I mean, our guys sound real ready to pack it in.
"A year ago we lost our edge a little bit," Montgomery said. "The accomplishment of getting there overshadowed (our desire to succeed).
"Now I think the notion of these kids is, 'We're going to get in there and win.' We've determined who we are."
...
"Time has been really flying by," Jerome Randle said. "I know these are going to be the last games of my college career. The next game really could be the last game. I don't want it to be over. I'm not ready for that."
"We're not intimidated and we're confident in our abilities," Jamal Boykin said.
...
"Knowing it could be your last game," Patrick Christopher said, "you definitely have to be ready to bring the passion.
So don't disembowel us too badly!
Location: Sucks. As a former resident of Florida, Jacksonville is one of the worst cities in America, and it's a terrible fate for the Pac-10 champion to travel 3000 miles cross-country to do battle with likely only a token Bears audience in attendance. I'd like to be wrong, but it's JACKSONVILLE. Not Miami, not Orlando, not even freaking Tampa! You could sell a lot of young students and alum on those sites, but Jacksonville? They might as well have played the game in the middle of the swamp.
Fun fact: Jacksonville is the largest city in America by size due to city and county consolidation. Fun fact #2: Jacksonville's own Duval County has the state's largest murder rate ten years running, probably as a result of living in Jacksonville. Fun fact #3: Their NFL Jaguars team didn't sell out a single game last season until the 13-0 Colts came to town. Los Angeles, anyone? Fun fact #4: The World's Largest Outdoor Cocktail Party is the only reason to visit Jacksonville, and even that isn't that great...because it's in Jacksonville.
via blogs.ajc.com
Welcome to Jacksonville, where the best place to be is not there.
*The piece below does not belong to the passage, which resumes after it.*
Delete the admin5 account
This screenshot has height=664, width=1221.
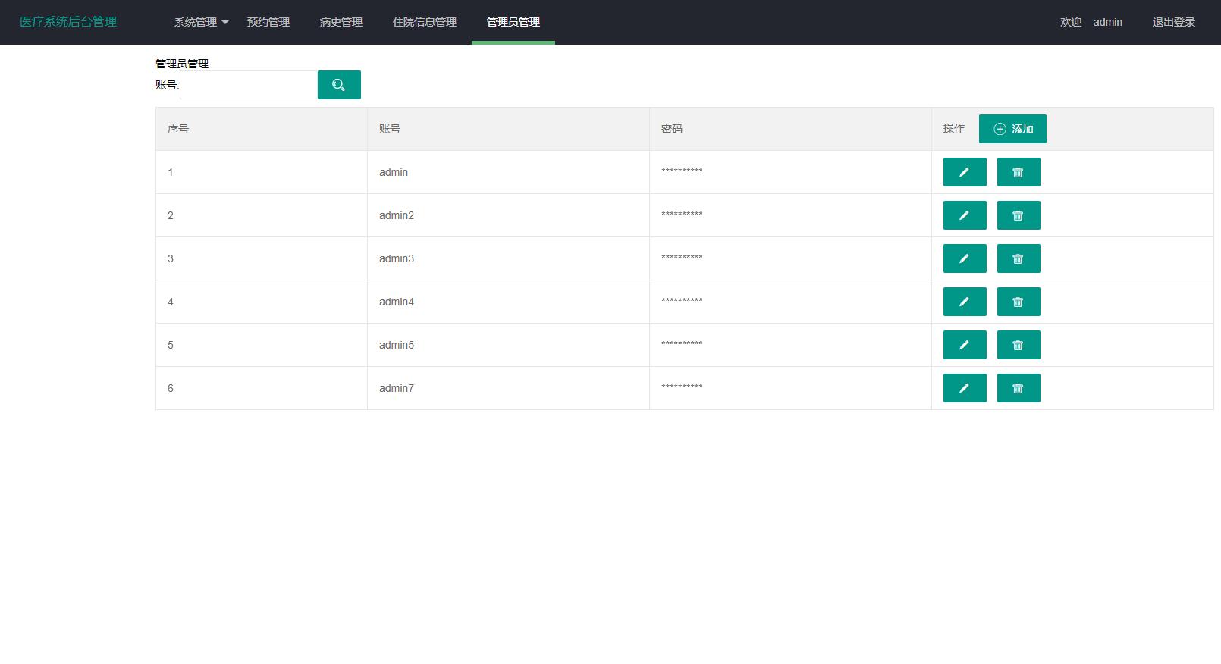[1018, 345]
Cal fans, if you're going, here is your itinerary: (1) Check into hotel Friday, preferably as late as possible. (2) Watch game. (3) If we win, go to Orlando and enjoy Theme Park X on Saturday with the kids or your friends, come back to hotel late Saturday night. Or if you're old, enjoy the millions of golf courses. If you're a student, hit the beaches. Just LEAVE JACKSONVILLE. (4) Come back Sunday and enjoy game. Checkout from hotel and bring your bags to the arena. (5) Once games are over or Cal's season ends, cheer for them. When they leave court, find airport and leave.
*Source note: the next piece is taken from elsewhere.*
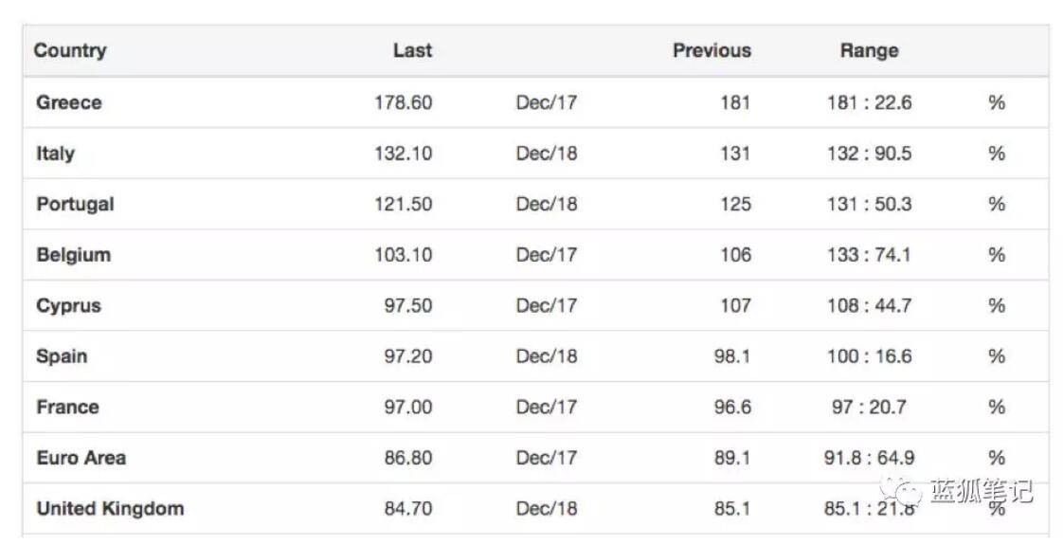Select Greece's last value 178.60
This screenshot has height=545, width=1063.
point(404,102)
Louisville will certainly have more fans in attendance, as will Duke. Hopefully the awfulness of that remote Florida city will repel all visitors and Cal and Louisville will be playing in front of five hundred people (or at the very least a neutral crowd) on Friday night. Hopefully not too many Cardinals end up in this foresaken land and we don't end up playing one of those "semi-away" games we were treated to against Syracuse. And hopefully no one gets hurt.
Time: Better. Although Cal isn't going to enjoy the trip East, they shouldn't get screwed the way the football team did by their 9 am sojourn to Maryland. They've gotten the best possible draw--the last games of the first round, on Friday night around 6:45 PM PST. That should give them plenty of time to rest and recover from their trip cross-country. There've been plenty of times when Pac-10 teams have had to travel cross country to play East Coast teams at early awful times and gotten drilled. It's generally a distinctly unfair advantage to be going that far, but Cal will be playing their games at a later time than some of their Thursday night tipoffs at Haas Pavilion.
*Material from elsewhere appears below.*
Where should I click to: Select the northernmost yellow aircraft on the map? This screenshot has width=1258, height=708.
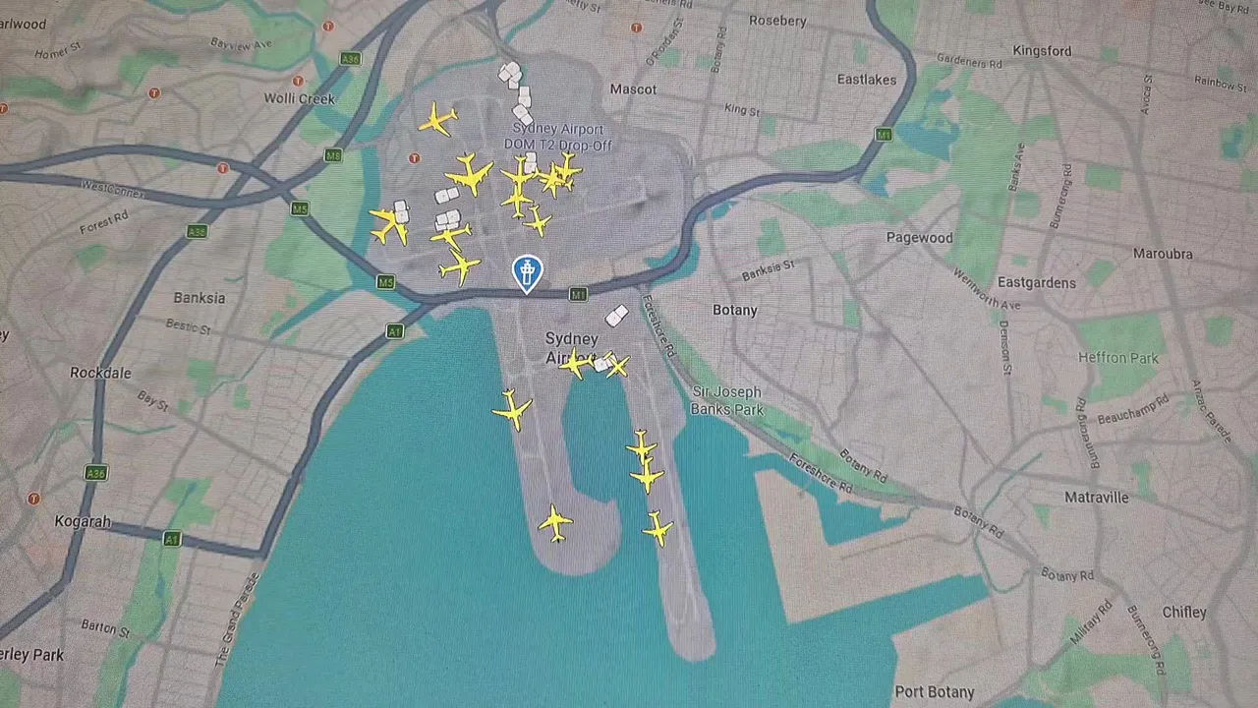click(437, 121)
Louisville, despite their intrinsic location advantage, has struggled in night games (3-6 since January), which I'm sure has plenty of correlation to nothing.
Mascot:
via slog.cstv.com
Wow, look, a real actual Cardinal. Hey, one college knows how to do it right!
Well they have a really big advantage here...over the Farm. Oski could eat this thing.
Or ride up to it at ten miles per hour and punch it in the face.
Fight song: I'll let you band people decide this. It sounds like music for a Korean War newsreel.
Dancers:
via www.hottestgirlsofcheerleading.com
Even odds that these girls are lining stripper poles in two years in two months now.
Best coaching quote:
"We want to establish some sense of normalcy, if we can use that word, in these peoples' lives."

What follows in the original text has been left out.